Despite these significant changes, however, the basic
relationship between the producer, who is a wage earner, and the
owner, who pays the wages, is still one of slavery. Even where the
state owns the enterprise and the income derived from it reverts to
the community, the plight of the wage earner, who contributes to
the productive process for someone else's benefit, remains the
same. Qadhafi's solution to the problem is to abolish the wage
system. Rather than contributing to the productive process for the
owner's benefit, or profit, the actual producer should be a partner
in the process, sharing equally in what is produced or in the
income derived from what is produced.
Qadhafi believes that a person cannot be free "if somebody else
controls what he needs" to lead a comfortable life. Thus, each
person must fully possess a house, a vehicle, and an income.
Individuals cannot be wage earners because someone else would then
control their income. They cannot have an extra house to rent, for
in renting property they would be controlling a primary need of
someone else. According to Qadhafi, "The legitimate purpose of the
individual's economic activity is solely to satisfy his [material]
needs"; it is not to create a surplus in order to gain a profit.

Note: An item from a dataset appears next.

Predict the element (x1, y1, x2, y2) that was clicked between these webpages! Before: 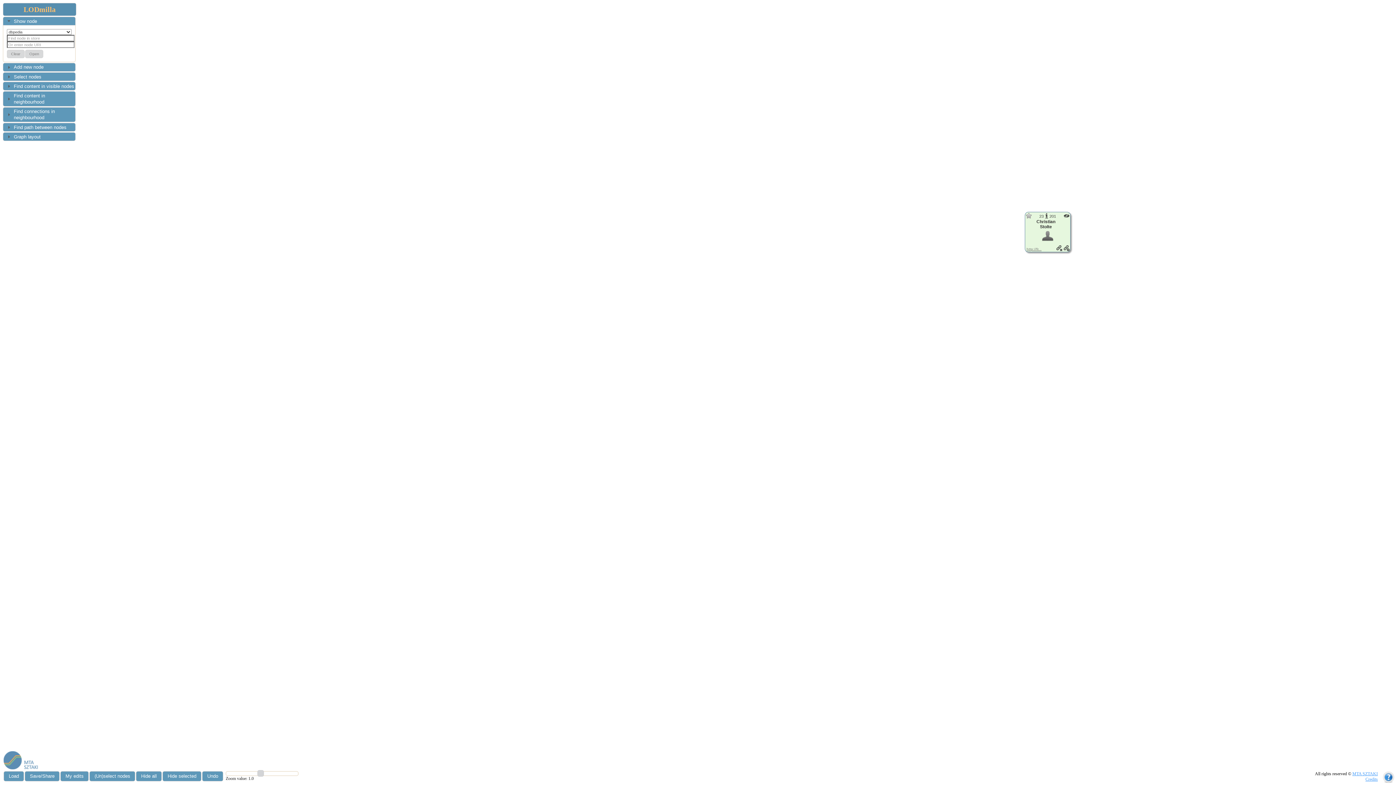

Qadhafi maintains that profit and money will eventually disappear
as basic human needs are met. The only provision for a
differentiation in wealth is social reward, in which the society
allocates to an individual a certain share of its wealth equivalent
to the value of some special service rendered.
The 1969 constitutional proclamation recognized both public
ownership ("the basis of the development of society") and private
ownership (so long as it was nonexploitive). The application of
Qadhafi's new views on ownership began a few months after
publication of Part II of The Green Book. In May 1978, a law
was passed giving each citizen the right to own one house or a
piece of land on which to build a house. Ownership of more than one
house was prohibited, as was the collection of rent. On September
1, the ninth anniversary of the September revolution, Qadhafi
called on workers to "free the wage earners from slavery" and to
become partners in the productive process by taking over "the
public and private means of production." The takeover of scores of
firms followed; presumably the firms were to be controlled by the
new people's committees. Still another aspect of the drive against
exploitation was Qadhafi's late-autumn ban on commercial retail
activity. The Libyan leader advised retailers to enter productive
occupations in agriculture or construction
(see The Revolution and Social Change
, ch. 2). However, the immediate practical result of
these changes, was economic chaos and a significant decrease in
production
(see Income and Wealth
, ch. 3).
With regard to land, Qadhafi rejects the idea of private
ownership. Drawing a distinction between ownership and use, he
argues that land is the collective property of all the people.
Every person and his heirs have the right to use the land to
satisfy their basic needs. The land belongs to those who till it.
To hire farm hands is forbidden because it would be exploitive.